L’A.M.M.I. presenta “MigrEye”: 50 anni di immigrazioni a Torino

18
Feb

I volti dei migranti di ieri e di oggi nelle foto di Mauro Raffini

L’Associazione Multietnica Mediatori Interculturali (A.M.M.I.), con il sostegno del Consiglio Regionale del Piemonte, organizza una mostra fotografica intitolata “MigrEye”. Una mostra che ripercorre a ritroso il fenomeno migratorio degli ultimi 50 anni verso la città di Torino.

MigrEye raccoglie le fotografie di Mauro Raffini sulle migrazioni del passato e del presente. La mostra è suddivisa in tre sezioni che rispecchiano il fenomeno migratorio degli ultimi cinquant’anni, a partire dai volti a colori dei migranti di oggi. Un viaggio a ritroso attraverso gli anni novanta, con l’arrivo degli “extracomunitari” dai paesi dell’Est e dall’Africa settentrionale, per concludere con le immagini degli italiani che, durante gli anni settanta, arrivavano a Torino dal sud.

La mostra è suddivisa in tre sezioni:

Nella prima parte le fotografie in bianco e nero della Torino della FIAT, la presenza della fabbrica – mito che attrae decine di migliaia di disoccupati, contadini, studenti meridionali alla ricerca di un posto di lavoro. Le immagini degli anni ’70 mostrano lo spaesamento dei nuovi arrivati, le abitazioni nelle soffitte del centro storico o nei nuovi ghetti di periferia, immensi casermoni anonimi e grigi, gli arrivi con le valigie di cartone alla stazione di Porta Nuova.
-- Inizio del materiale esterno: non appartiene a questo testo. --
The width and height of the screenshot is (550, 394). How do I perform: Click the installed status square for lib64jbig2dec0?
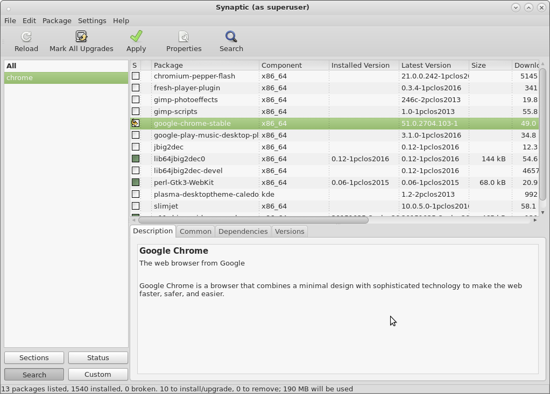point(137,159)
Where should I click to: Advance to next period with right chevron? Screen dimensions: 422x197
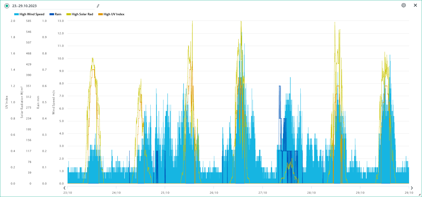(412, 188)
Questo ‘altrove’ si riscatta in parte con le lotte per migliori condizioni di lavoro, con i momenti di festa e la speranza di un futuro migliore.

Nella seconda parte della mostra le fotografie illustrano la nuova fase migratoria degli anni ’90 attraverso posti simbolici della città come il quartiere di San Salvario e la zona di Porta Palazzo.

L’ultima sezione rappresenta, a colori e in primissimo piano, un susseguirsi continuo (stampato su un’unica striscia di carta fotografica senza soluzione di continuità) di volti dei migranti di oggi fuggiti dalle guerre per cercare, spesso a rischio della vita, un destino meno drammatico. Sono bambini, ragazzi, donne, uomini, anziani come noi che hanno il diritto di provare a vivere e lavorare in condizioni migliori rispetto all’orrore che si sono lasciati alle spalle.